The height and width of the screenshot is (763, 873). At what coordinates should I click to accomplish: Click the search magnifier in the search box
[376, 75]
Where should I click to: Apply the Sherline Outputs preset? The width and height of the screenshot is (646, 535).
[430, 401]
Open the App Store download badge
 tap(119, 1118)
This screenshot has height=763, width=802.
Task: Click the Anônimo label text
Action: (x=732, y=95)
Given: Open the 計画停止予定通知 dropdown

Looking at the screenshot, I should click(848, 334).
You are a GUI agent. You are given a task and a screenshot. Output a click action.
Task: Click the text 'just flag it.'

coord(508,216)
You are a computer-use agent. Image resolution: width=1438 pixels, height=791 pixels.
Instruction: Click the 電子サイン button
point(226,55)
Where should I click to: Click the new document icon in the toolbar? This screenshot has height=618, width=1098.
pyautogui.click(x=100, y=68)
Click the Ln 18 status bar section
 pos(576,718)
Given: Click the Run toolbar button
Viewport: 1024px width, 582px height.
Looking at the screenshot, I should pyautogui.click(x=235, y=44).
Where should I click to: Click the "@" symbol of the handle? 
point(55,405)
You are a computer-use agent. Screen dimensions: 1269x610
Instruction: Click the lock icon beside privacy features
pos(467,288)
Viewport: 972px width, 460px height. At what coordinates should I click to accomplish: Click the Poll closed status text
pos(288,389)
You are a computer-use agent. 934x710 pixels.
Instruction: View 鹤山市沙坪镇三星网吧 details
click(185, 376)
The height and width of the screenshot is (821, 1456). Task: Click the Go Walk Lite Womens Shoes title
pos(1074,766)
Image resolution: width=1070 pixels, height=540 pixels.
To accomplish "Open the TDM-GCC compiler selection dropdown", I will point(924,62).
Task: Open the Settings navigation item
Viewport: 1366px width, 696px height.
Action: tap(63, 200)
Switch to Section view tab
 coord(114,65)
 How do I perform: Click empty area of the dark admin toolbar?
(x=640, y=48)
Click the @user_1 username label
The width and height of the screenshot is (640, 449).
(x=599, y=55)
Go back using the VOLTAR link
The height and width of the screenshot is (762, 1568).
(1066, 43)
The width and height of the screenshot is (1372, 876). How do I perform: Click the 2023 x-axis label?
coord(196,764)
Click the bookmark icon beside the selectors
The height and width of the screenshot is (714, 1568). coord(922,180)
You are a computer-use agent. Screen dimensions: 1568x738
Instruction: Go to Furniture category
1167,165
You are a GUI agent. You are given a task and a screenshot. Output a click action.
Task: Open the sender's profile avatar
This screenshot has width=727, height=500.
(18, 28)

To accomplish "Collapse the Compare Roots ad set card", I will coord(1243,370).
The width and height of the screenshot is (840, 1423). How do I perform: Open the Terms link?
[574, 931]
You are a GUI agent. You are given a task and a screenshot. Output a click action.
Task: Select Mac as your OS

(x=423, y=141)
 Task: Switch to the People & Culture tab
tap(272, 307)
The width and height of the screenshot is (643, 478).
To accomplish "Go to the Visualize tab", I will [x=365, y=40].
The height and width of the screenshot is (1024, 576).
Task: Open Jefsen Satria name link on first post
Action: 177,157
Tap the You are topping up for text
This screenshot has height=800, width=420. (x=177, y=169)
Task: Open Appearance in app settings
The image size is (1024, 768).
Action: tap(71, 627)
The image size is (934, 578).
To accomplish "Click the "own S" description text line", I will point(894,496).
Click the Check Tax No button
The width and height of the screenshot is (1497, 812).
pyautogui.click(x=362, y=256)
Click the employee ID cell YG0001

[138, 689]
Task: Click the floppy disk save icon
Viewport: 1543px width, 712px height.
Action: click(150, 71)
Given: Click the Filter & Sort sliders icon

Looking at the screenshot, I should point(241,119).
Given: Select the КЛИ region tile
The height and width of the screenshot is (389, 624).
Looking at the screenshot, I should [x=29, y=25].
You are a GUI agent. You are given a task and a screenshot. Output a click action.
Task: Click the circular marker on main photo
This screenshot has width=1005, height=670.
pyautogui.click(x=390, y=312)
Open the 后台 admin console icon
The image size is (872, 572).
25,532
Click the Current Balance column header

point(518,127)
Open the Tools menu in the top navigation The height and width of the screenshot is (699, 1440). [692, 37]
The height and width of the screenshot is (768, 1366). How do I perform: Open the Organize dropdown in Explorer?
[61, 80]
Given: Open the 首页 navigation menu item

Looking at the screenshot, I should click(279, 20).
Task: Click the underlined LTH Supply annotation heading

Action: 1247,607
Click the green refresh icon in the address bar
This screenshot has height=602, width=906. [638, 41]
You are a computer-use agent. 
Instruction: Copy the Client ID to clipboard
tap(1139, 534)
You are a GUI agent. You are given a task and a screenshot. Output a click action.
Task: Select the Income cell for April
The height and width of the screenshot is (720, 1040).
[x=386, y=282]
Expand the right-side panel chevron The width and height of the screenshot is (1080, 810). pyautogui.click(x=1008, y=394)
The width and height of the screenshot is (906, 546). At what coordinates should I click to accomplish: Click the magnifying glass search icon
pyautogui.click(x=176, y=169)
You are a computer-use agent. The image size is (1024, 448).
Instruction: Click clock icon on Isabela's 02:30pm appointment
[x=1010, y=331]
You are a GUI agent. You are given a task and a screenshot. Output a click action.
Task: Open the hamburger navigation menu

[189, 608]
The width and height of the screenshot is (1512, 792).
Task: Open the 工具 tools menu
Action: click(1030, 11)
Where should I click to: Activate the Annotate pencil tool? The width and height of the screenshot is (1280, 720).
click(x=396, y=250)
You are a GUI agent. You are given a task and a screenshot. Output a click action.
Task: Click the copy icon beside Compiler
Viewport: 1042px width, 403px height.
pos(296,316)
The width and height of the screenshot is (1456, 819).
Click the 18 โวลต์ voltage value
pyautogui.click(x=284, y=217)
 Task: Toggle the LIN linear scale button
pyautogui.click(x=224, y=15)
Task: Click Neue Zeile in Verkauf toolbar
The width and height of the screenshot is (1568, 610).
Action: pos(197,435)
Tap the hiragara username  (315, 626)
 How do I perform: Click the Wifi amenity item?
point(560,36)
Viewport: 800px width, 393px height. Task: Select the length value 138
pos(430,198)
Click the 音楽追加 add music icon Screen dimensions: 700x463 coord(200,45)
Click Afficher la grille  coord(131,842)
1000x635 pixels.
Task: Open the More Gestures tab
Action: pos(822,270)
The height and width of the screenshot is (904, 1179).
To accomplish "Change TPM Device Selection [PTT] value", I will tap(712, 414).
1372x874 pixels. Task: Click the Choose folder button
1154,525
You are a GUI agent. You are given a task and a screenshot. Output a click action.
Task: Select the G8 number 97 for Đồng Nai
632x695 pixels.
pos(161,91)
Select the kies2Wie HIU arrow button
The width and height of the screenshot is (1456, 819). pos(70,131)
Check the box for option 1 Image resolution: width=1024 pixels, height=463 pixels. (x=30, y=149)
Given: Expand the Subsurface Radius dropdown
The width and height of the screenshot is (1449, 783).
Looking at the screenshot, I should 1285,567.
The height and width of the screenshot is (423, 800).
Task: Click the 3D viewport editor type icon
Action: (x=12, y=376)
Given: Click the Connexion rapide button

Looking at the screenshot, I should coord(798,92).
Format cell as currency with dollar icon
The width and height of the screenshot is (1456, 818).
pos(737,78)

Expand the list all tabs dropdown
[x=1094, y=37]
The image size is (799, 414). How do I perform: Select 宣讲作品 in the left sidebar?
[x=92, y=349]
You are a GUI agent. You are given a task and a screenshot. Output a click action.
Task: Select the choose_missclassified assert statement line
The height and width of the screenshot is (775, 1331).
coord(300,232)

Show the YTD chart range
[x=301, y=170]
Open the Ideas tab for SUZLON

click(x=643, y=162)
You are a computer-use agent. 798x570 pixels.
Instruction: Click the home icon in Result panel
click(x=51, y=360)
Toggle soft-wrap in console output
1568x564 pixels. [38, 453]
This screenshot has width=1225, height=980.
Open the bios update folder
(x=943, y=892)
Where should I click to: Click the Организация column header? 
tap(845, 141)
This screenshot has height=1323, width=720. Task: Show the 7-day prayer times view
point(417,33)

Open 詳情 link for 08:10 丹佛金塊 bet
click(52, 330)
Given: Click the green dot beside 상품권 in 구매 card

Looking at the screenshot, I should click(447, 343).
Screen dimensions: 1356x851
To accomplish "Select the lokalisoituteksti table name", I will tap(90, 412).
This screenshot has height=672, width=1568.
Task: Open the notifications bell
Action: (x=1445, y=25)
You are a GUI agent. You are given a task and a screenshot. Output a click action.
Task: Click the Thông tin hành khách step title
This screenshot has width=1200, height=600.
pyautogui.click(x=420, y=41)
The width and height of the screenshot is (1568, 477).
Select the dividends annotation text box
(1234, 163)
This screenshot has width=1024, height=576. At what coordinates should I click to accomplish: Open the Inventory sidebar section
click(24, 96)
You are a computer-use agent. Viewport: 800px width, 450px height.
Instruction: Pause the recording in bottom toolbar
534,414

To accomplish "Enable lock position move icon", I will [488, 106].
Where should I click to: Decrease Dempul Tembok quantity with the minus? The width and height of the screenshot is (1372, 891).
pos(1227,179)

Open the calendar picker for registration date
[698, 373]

****************

TASK DETAILS:
Search the listing for the word "dimensions" and state how many lines contain it. Nothing else belongs in the reply.

TASK RESULT:
4